The central myth underlying Big Data that’s erupted over the past 18-24 months; the myth of the gold rush. Everyone wants to be a data scientist. But just like the gold rush, success takes capital. It takes corporate engagement, and infrastructure. The ‘myth tells us you can go it alone… and you can’t.’
1950s-60s – data as product. 1970s-80s – data as byproduct. 1990s-2000s – data as assset. 2010- data as substrate (data as the basis for competition). ‘The real data revolution is in business structure and processes and how the use information.’
Using Big Data; the point isn’t necessarily about ‘Big.’ Much valuable data inside an enterprise is only GB or TB in size. We get tied up in ‘big’ way too much. It’s not really about data either; it’s about applying data. Without an application, it’s trivia.
Next, Amazon CTO Werner Vogels. An overview of how Amazon Web Services look at the data processing being done on their infrastructure by customers… Government, Finance, COmmerce, Pharma… all making use of tools. Plugging The Fourth Paradigm book from Microsoft Research (which is very good).
Vogels – big data is big data when your data sets become so large that you have to innovate to manage them. Customers view big data as collection and curation of data for competitive advantage… with the presumption that bigger is better. For recommendations etc, that is probably true.
There are a number of categories of data, where quality is far more important than quantity.
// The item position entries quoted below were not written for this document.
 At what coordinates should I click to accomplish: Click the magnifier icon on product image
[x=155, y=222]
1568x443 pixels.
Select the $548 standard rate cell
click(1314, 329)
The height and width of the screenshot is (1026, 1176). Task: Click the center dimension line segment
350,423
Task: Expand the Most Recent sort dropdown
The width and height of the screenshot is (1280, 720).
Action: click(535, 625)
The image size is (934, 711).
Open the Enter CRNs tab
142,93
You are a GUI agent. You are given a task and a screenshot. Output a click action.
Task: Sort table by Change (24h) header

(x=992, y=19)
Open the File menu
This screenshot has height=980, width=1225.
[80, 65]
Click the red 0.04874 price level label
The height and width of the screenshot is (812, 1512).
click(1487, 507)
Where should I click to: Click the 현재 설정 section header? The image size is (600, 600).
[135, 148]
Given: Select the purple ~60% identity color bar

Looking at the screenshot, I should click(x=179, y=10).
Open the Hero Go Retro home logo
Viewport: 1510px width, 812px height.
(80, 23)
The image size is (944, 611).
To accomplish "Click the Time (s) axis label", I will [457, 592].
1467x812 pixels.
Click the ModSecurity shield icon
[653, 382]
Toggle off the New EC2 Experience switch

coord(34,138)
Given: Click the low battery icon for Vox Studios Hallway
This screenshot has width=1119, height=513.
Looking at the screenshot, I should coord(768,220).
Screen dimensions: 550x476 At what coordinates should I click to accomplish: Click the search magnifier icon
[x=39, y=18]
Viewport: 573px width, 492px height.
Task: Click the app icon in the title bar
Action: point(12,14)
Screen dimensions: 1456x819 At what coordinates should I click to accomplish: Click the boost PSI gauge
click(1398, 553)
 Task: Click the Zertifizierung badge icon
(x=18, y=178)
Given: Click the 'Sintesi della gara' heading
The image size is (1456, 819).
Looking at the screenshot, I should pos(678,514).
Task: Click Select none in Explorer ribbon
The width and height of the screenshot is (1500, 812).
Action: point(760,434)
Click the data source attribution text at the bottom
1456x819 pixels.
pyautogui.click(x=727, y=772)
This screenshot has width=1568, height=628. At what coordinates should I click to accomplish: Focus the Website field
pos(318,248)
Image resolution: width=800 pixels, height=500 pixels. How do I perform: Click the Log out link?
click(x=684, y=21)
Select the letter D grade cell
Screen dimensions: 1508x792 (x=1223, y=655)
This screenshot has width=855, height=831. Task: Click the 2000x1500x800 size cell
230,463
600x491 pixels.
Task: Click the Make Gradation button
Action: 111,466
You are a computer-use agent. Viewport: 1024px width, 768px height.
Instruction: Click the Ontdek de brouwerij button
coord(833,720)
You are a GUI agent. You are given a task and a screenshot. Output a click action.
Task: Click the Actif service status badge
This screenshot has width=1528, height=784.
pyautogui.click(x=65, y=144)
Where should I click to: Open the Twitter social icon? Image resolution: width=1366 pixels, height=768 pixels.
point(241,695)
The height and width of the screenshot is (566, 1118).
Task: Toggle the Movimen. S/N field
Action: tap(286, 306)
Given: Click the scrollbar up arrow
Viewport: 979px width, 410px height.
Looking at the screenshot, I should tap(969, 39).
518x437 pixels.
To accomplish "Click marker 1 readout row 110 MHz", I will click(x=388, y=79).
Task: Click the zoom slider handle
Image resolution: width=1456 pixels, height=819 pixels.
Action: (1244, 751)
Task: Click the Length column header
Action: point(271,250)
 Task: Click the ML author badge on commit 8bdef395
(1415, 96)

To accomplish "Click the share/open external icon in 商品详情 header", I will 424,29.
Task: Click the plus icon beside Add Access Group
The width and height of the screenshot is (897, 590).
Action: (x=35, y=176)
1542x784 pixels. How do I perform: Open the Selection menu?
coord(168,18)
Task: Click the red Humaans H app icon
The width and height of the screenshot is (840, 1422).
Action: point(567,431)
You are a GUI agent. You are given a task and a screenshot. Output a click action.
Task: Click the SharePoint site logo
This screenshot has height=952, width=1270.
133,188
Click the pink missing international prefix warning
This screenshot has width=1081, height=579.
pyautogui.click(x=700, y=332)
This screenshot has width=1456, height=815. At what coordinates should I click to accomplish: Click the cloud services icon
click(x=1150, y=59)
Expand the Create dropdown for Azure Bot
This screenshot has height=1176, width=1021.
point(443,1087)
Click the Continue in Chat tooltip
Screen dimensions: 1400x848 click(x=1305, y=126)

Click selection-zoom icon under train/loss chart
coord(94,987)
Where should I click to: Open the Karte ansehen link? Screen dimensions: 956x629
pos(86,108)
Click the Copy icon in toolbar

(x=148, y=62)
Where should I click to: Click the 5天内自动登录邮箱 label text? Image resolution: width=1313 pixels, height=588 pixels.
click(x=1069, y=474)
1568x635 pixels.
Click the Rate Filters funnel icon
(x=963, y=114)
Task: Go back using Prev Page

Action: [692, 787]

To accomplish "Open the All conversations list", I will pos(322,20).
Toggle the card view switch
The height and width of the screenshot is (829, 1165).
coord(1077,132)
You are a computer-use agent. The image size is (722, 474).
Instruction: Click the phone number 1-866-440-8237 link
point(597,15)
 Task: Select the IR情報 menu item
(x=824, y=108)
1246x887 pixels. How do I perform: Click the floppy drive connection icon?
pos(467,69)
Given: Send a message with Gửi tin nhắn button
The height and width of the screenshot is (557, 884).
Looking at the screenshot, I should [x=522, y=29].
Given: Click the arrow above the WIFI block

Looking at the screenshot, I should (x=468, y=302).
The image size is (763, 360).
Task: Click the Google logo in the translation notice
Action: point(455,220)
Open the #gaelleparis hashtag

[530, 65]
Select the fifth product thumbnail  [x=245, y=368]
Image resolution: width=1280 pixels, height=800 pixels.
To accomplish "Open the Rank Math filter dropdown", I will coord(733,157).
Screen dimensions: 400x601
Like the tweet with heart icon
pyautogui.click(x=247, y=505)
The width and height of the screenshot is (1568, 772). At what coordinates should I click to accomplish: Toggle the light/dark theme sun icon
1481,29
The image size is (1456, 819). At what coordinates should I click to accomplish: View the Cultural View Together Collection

In the past, data tended to be collected to answer questions. Now, trend to collecting as much as possible before developing the questions you want answered, and the algorithms you will need to use for the analysis.
To do this, you should not be worried by data storage, data processing, etc – which is why you should embrace the scalable Cloud.
Data analysis pipeline; collect – store – organise – analyse – share.
AWS Import/Export – “you shouldn’t underestimate the bandwidth of a FedEx box.” Indeed.
“This is Day 1 for Cloud infrastructure.’
Next up, Microsoft’s Zane Adam talking about data marketplaces. Windows Azure DataMarket; Data as a Service, free or at cost. One stop shop for data (one of many one stop shops, unfortunately!) DataMarket is interesting… but this is far too much of a product pitch for the keynote track.
90 days since launch – 5,000+ subscriptions, 3 Million transactions to date. Given Microsoft’s presence and reach, aren’t those figures a bit low?
“There’s a lot of data out there… but it’s not all good.” A Data Marketplace gives customers access to good data. Does it? Do Microsoft vet every fact in a submitted data set? What would a single bad data set do to the marketplace’s brand recognition?